I haven't been able to find anything that shows a memory that can read and write in the same clock on the same bus. Everything with simultaneous reads and writes has two data busses. That idea of reading and writing in the same clock on the same bus is a dead end, as far as I can tell.
I keep going back to this quote from Digital Foundry and I can't make sense of it.
... Now that close-to-final silicon is available, Microsoft has revised its own figures upwards significantly, telling developers that 192GB/s is now theoretically possible.

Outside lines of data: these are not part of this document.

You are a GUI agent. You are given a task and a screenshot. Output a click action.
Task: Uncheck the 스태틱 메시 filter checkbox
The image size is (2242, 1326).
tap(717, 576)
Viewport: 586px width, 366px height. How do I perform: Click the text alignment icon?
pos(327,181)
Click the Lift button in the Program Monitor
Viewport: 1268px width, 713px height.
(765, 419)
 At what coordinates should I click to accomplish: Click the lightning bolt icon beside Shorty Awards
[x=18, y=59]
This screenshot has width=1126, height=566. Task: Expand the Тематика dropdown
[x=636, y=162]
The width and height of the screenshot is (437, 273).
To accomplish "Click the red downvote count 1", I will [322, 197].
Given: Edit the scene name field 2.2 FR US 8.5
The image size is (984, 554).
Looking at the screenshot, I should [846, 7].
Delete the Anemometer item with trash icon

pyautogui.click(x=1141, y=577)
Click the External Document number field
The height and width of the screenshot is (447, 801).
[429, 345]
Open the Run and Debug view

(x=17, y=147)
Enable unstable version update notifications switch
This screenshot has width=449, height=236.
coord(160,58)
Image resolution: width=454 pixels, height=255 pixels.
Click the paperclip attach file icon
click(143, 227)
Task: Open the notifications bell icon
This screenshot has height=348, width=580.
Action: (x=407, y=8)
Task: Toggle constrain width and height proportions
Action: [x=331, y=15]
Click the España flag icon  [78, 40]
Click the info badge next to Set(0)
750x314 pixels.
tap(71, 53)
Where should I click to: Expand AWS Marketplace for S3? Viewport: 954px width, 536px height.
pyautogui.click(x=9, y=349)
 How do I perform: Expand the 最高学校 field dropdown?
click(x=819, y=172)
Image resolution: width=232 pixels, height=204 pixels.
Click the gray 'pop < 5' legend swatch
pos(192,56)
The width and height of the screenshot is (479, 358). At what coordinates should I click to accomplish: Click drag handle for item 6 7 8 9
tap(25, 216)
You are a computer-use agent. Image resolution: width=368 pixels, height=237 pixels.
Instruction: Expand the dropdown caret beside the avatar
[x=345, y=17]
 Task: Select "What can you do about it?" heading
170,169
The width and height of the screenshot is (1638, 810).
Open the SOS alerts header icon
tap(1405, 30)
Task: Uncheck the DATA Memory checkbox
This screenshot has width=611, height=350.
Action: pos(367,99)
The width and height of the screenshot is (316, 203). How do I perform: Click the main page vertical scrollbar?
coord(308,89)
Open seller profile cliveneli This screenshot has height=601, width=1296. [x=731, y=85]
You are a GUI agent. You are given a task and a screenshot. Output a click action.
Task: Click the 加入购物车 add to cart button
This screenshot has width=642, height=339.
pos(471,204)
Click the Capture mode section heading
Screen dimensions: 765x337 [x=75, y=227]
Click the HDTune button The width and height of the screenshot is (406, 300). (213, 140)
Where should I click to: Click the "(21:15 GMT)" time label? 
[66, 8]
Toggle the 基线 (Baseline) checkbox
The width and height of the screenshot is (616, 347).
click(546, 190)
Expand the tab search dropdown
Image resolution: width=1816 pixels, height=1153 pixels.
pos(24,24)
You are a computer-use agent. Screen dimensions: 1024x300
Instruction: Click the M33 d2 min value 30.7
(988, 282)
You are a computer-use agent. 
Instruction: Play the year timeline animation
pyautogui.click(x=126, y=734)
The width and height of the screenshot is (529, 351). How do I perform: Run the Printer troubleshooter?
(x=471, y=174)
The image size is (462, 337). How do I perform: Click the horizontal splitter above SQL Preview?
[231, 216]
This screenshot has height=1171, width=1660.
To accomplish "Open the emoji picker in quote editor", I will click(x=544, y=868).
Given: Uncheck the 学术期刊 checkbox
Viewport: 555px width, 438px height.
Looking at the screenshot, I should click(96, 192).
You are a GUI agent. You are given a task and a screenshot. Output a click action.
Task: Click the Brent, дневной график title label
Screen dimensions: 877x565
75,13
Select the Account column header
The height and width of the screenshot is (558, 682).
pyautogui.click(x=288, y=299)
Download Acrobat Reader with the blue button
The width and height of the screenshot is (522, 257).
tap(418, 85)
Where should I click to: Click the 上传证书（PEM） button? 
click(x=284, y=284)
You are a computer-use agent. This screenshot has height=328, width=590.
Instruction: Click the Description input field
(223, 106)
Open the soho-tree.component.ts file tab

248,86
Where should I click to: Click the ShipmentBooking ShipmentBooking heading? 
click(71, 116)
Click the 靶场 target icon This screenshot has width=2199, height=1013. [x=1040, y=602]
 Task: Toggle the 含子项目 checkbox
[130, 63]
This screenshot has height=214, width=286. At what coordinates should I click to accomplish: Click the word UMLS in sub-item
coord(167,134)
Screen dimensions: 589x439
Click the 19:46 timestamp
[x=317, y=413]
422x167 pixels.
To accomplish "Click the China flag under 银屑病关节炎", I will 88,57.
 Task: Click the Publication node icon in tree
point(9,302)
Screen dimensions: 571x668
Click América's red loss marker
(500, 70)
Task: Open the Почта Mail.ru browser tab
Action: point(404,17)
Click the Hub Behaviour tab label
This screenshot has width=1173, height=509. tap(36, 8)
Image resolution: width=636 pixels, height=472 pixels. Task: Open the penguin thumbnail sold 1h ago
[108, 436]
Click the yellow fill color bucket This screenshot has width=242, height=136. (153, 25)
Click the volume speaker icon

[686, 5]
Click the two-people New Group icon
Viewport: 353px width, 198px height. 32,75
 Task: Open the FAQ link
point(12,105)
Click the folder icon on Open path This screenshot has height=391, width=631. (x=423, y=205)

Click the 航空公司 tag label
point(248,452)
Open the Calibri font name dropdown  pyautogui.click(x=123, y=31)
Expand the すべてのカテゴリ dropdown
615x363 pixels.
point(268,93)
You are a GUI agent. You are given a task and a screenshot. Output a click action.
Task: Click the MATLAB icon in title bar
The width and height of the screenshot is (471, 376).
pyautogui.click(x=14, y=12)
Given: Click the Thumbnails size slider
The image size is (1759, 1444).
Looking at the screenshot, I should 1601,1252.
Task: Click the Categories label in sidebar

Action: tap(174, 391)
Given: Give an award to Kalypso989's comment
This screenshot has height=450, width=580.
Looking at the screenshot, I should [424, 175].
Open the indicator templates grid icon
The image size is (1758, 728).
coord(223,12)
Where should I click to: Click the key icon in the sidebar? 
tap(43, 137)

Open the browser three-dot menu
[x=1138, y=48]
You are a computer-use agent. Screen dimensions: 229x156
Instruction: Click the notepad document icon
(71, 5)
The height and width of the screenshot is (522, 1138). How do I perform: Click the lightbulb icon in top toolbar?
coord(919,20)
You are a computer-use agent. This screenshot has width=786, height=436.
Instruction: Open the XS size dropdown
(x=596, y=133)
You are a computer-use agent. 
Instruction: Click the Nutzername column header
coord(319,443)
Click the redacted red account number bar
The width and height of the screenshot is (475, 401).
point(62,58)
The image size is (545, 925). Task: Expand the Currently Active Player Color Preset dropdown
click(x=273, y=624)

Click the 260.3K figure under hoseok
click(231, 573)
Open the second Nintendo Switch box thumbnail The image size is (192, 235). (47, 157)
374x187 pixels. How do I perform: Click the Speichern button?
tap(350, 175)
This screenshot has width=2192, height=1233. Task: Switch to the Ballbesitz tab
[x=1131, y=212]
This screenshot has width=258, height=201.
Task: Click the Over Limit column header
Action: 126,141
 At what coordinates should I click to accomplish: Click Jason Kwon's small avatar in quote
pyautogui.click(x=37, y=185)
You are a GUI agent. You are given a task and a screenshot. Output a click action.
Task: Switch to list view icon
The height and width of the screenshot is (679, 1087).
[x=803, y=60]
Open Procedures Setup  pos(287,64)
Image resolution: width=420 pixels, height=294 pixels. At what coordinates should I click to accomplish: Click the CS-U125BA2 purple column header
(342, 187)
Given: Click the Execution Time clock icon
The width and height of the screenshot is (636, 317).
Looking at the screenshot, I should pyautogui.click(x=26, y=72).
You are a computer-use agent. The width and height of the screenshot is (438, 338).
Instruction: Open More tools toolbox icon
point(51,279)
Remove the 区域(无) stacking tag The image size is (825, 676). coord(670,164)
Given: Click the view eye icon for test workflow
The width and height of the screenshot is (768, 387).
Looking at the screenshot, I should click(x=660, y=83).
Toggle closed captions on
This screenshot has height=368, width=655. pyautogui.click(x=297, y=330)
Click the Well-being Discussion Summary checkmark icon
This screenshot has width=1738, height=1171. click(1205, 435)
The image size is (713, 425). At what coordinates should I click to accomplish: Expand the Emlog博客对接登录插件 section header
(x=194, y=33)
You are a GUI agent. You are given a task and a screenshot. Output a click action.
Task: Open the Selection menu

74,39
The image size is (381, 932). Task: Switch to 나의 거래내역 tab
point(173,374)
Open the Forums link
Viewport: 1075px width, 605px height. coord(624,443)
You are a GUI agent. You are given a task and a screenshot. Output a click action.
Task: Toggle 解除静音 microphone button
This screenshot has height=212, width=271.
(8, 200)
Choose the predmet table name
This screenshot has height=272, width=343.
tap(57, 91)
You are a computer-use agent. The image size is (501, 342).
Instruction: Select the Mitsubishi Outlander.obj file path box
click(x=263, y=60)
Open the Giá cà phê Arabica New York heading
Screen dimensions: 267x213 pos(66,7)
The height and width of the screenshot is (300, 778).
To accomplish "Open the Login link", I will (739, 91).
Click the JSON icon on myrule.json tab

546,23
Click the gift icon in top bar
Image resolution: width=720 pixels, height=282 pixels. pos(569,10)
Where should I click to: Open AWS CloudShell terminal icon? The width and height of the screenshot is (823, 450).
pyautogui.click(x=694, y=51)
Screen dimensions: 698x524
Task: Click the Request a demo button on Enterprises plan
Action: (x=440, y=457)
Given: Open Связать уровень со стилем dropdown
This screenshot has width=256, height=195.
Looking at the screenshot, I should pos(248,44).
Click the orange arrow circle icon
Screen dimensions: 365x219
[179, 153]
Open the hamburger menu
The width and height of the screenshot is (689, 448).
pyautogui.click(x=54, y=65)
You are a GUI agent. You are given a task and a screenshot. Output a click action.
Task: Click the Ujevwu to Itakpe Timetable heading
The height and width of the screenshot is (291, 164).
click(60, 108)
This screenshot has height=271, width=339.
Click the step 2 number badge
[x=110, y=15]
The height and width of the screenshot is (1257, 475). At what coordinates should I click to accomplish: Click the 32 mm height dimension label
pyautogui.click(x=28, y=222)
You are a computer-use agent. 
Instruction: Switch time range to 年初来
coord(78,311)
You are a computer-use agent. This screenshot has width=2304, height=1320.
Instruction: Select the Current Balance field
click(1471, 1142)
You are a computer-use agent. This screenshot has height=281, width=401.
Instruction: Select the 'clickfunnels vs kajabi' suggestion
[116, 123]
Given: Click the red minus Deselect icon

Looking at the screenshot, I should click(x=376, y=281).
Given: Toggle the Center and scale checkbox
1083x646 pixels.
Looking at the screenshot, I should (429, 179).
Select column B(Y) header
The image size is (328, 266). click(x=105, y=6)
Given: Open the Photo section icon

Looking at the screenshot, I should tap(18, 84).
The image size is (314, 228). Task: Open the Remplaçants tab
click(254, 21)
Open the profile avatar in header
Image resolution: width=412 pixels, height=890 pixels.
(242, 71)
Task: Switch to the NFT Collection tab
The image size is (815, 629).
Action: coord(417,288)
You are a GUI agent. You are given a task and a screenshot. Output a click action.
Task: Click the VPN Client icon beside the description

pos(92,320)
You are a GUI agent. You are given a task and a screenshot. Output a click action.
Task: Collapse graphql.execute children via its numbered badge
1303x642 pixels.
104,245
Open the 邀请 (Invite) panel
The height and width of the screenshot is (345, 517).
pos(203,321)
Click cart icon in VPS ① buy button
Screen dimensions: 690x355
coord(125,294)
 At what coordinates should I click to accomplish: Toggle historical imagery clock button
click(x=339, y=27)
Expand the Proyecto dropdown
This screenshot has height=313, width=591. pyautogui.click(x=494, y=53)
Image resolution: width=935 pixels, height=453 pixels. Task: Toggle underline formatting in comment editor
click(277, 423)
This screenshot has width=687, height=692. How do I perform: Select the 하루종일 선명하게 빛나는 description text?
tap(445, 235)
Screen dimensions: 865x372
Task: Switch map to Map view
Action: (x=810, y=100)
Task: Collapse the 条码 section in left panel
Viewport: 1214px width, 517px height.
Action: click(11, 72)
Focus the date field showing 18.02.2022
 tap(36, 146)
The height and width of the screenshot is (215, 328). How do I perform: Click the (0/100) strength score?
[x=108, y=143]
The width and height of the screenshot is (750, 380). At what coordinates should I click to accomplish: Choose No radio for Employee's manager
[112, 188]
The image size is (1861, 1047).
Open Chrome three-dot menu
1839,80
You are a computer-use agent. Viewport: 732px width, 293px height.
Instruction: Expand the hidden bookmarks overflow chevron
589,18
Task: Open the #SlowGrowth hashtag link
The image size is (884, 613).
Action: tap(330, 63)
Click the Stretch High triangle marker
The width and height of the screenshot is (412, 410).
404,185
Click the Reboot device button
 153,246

Well, according to sources who have been briefed by Microsoft, the original bandwidth claim derives from a pretty basic calculation - 128 bytes per block multiplied by the GPU speed of 800MHz offers up the previous max throughput of 102.4GB/s. It's believed that this calculation remains true for separate read/write operations from and to the ESRAM. However, with near-final production silicon, Microsoft techs have found that the hardware is capable of reading and writing simultaneously. Apparently, there are spare processing cycle "holes" that can be utilised for additional operations. Theoretical peak performance is one thing, but in real-life scenarios it's believed that 133GB/s throughput has been achieved with alpha transparency blending operations (FP16 x4).
The only thing that makes sense for "simultaneous" reads and writes is two busses. It can't be that they enabled DDR that wasn't previously working, because that would double bandwidth for reading or writing, and this says those individual operations remain at 102.4 GB/s. Oh well. I guess there's really nowhere for this conversation to go until someone leaks a clarification.